[Begin DATASET EXCERPTS]

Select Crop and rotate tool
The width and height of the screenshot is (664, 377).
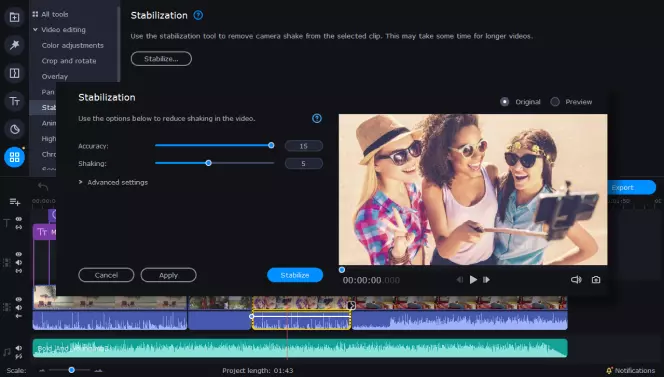click(69, 61)
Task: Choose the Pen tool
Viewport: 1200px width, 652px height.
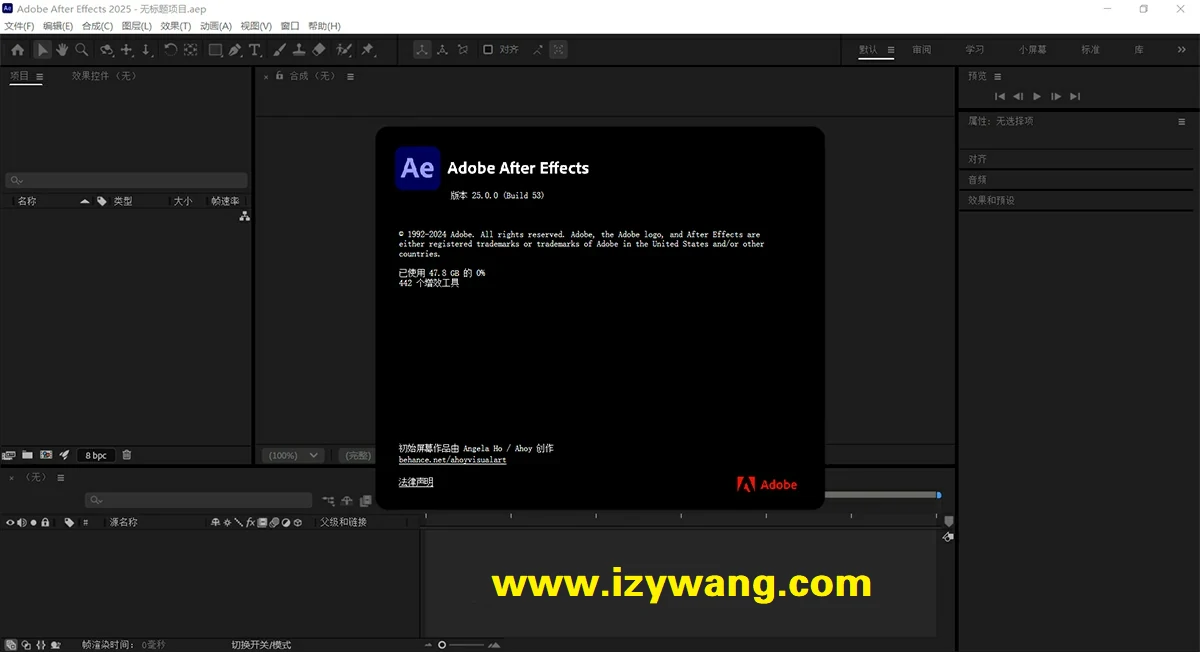Action: point(235,50)
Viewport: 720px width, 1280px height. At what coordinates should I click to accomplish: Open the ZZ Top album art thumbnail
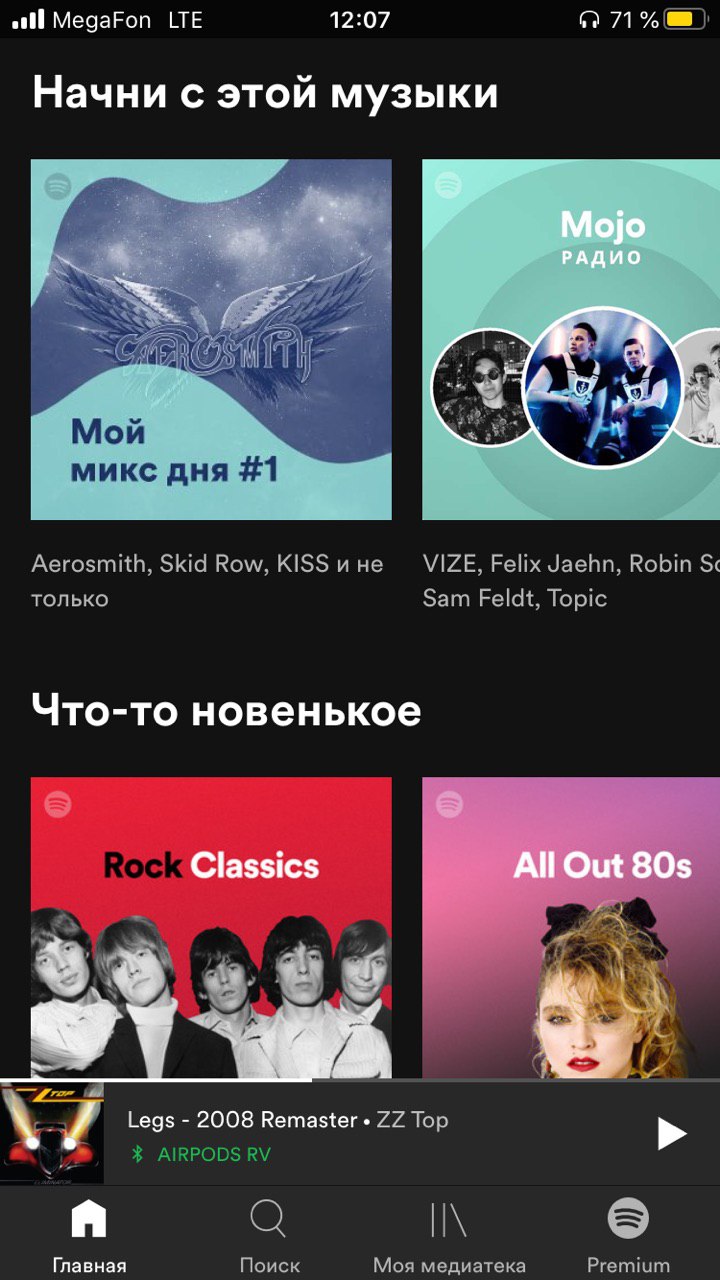[52, 1133]
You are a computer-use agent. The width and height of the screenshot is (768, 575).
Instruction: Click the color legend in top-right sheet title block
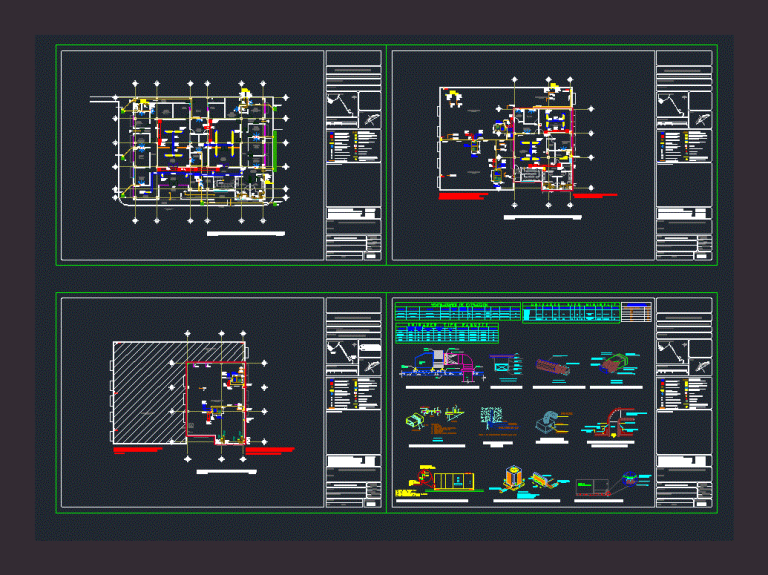point(684,146)
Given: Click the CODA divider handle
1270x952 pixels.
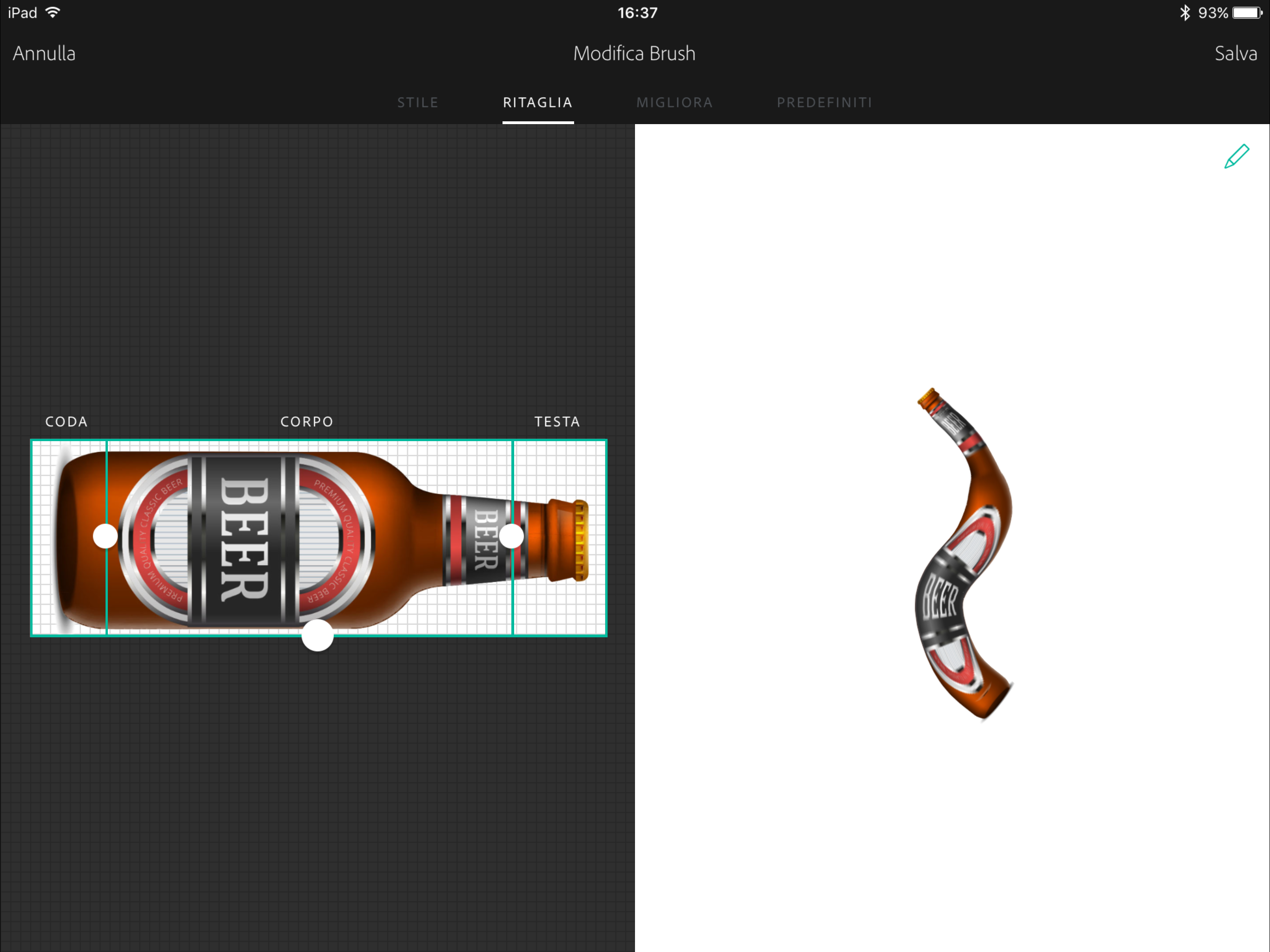Looking at the screenshot, I should tap(105, 536).
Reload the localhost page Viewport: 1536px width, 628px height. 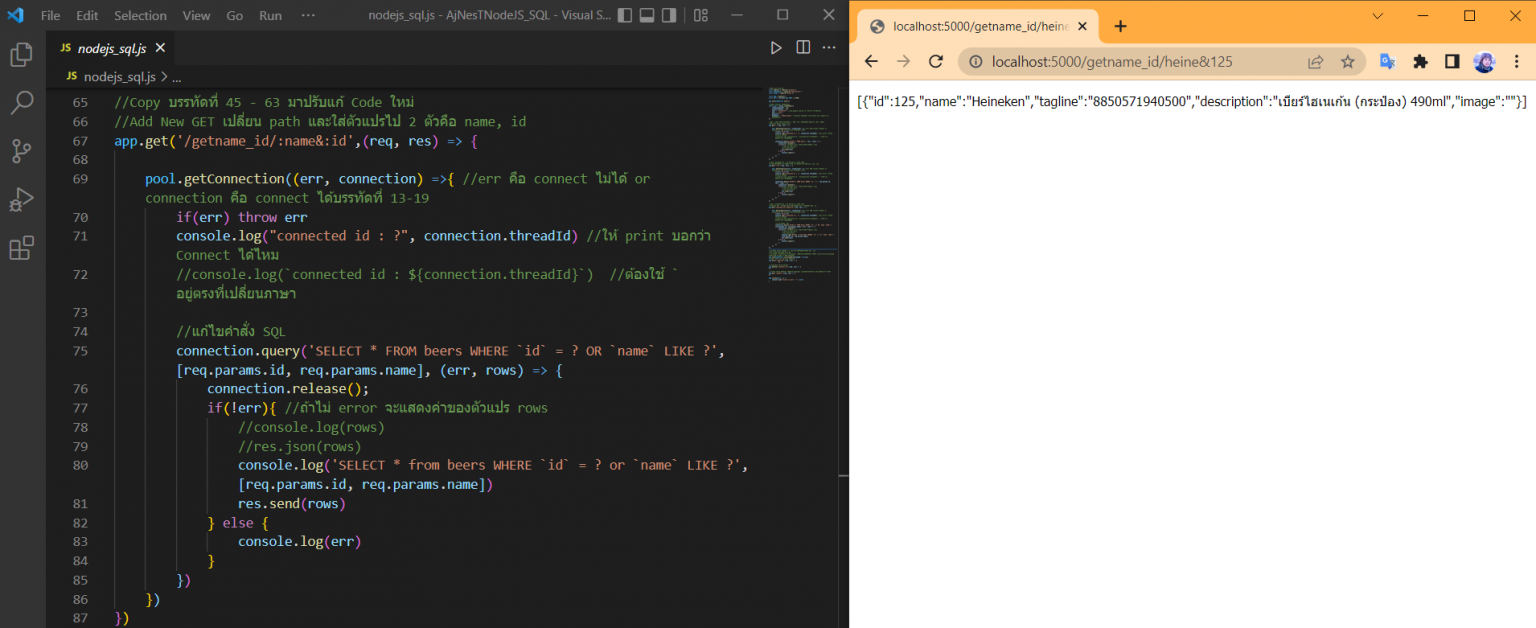(936, 62)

[End DATASET EXCERPTS]

- DIRECTION -
Copy out every line of the records above that contains the word "tool".

- SOLUTION -
Select Crop and rotate tool
Task: Choose the Pen tool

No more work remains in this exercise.